Laggiù, nel “cortile di casa” degli USA, quel centro sud
America diventato nei secoli meta, dominio, colonia, speranza, patria di
immensi scrittori come Garcia Marquez, Sepulveda, Ignacio Paco Taibo 2, Isabel
Allende e molti altri, là dove si parla spagnolo puoi sentirti improvvisamente a
casa. Profuma di caffè il centro sud America, e di rivoluzionari epici, da
Simon Bolivar a Inti Peredo, da Villa a Che Guevara. Un continente pieno di
evocative presenze.
Eppure è sufficiente leggere quell’etichetta di un caffè che
proviene dalla Colombia, immediatamente vedi aprirsi un mondo, si chiama “Don Eliàs” e proviene dalla finca
La Brisas in Colombia, più precisamente
da Vereda Palestina Salento. Salento fa parte del dipartimento di Quindio, è
nota dalle sue parti perché ospita una palma detta “della cera” che può
raggiungere i 60 metri di altezza.
E’ nato su una strada che era il “camino del Quindio” che
arrivava fino a Bogotà. Nel 1830 Simon Bolivar, il rivoluzionario, percorse
quella strada e ne ordinò la ristrutturazione. E qui la storia si intreccia con
quella italiana, per i ritardi, venne rifatta solo nel 1842. Per farla vennero
utilizzati prigionieri politici di Panamà, Atioquia, Cauca. Diventato colonia
penale, venne poi abitato da ex detenuti, si chiamava Boquia allora. Il
censimento del 1865 dice di 581 abitanti. Diventato Comune autonomo nello
stesso anno, prese il nome di Villa Nueva Salento.

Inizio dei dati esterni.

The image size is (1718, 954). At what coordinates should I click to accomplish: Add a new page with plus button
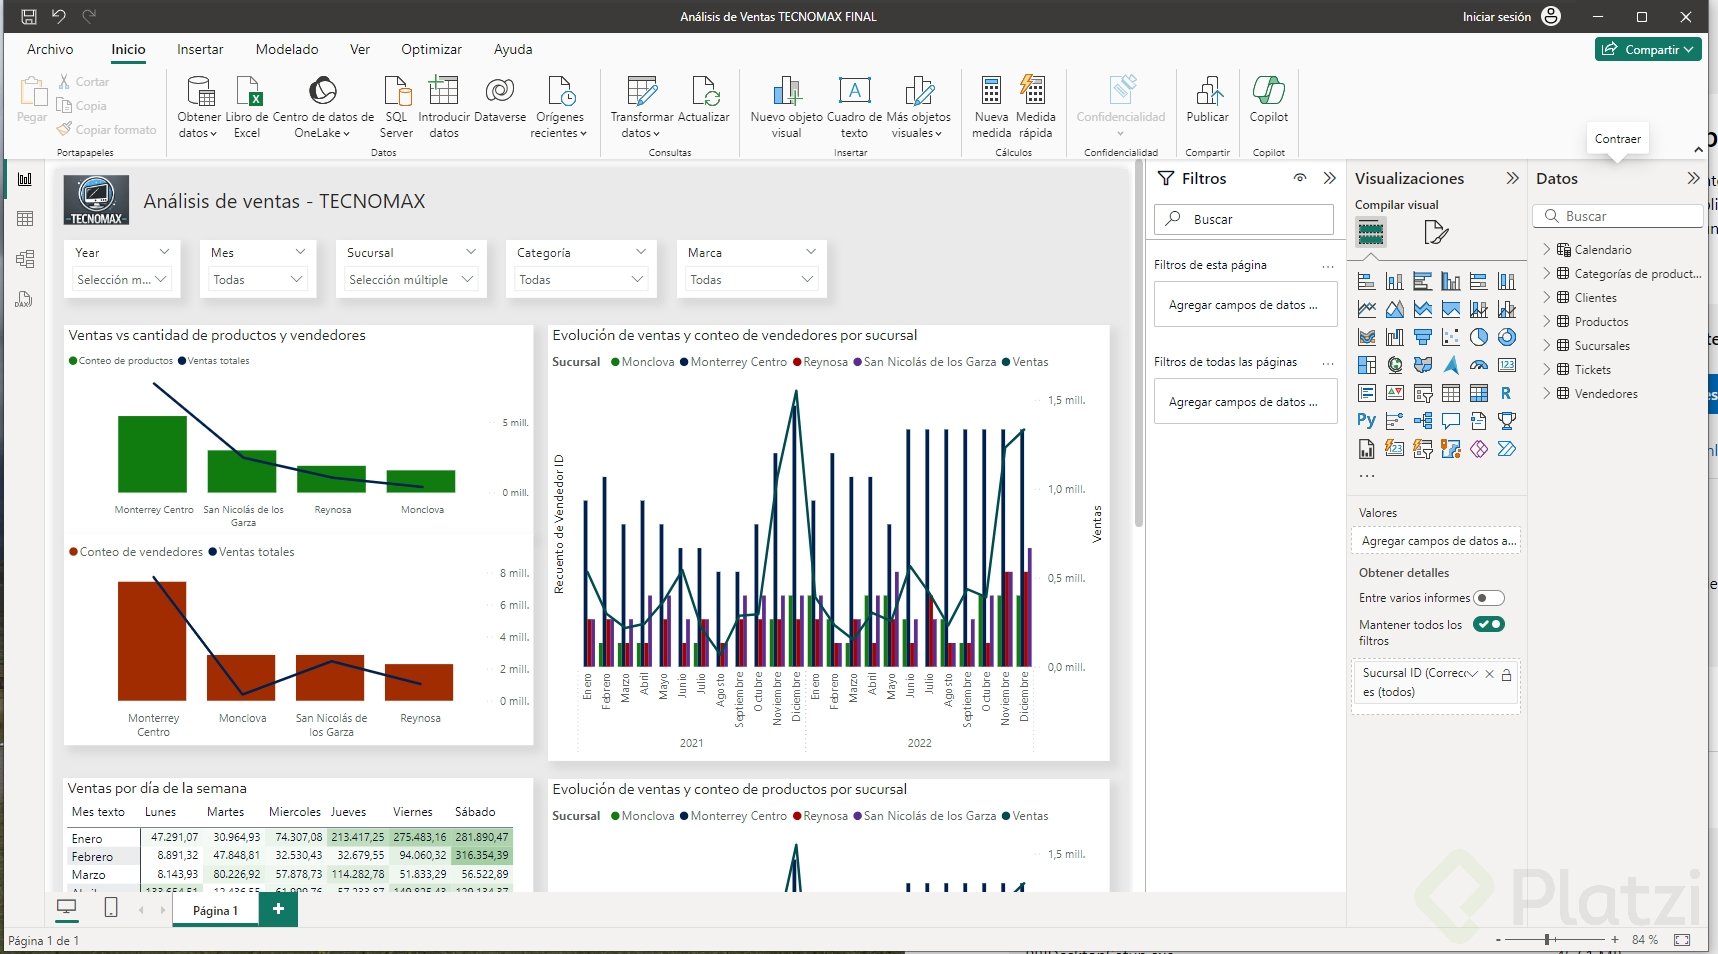click(278, 909)
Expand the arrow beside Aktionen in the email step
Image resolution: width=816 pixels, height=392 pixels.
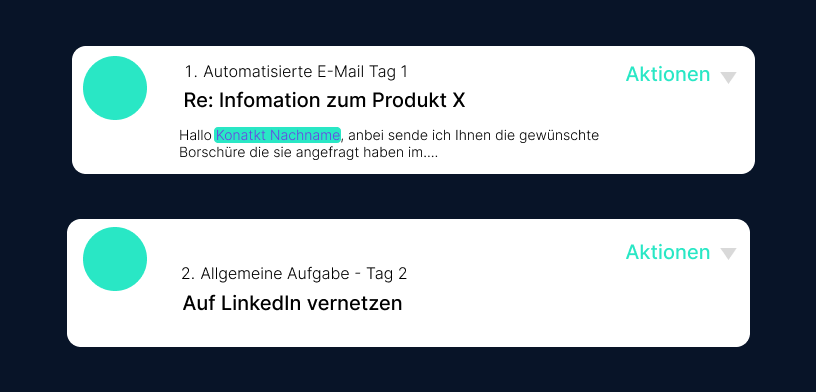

Oggi ha una florida economia basata sul caffè. Anche questo
è Salento, in fondo. E spunta pure la Palestina lì accanto, neppure uno
straccio di Israele però.
Sala poteva rimanere, in fondo, Gioi doveva sparire. Il
Cilento è terra bella, da ricordare ed era lì, così fra Sala e Cilento si
poteva fare fusione, il Comune si chiamò Salento. Nell’atichità da lì passarono i monaci
basiliani, anche questo è Salento, in fondo.